Problem requirements: Taking each line of the material below in turn, count those containing the string "screenshot". Provide the number alone.

BEGIN Material shown

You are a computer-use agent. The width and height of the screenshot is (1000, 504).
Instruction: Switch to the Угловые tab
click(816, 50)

END Material shown
BEGIN Material shown

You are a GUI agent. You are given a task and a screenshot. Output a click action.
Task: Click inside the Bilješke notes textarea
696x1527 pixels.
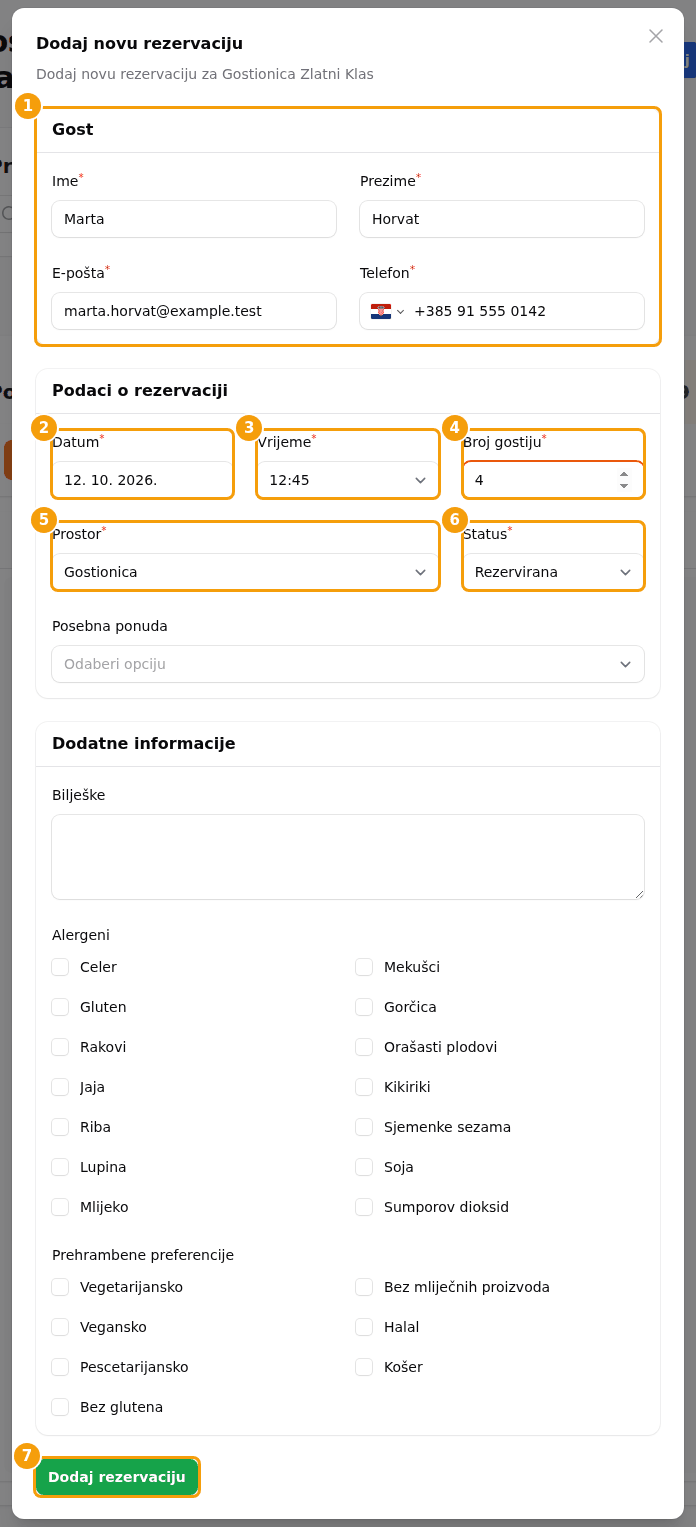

END Material shown

Solved exercise: 2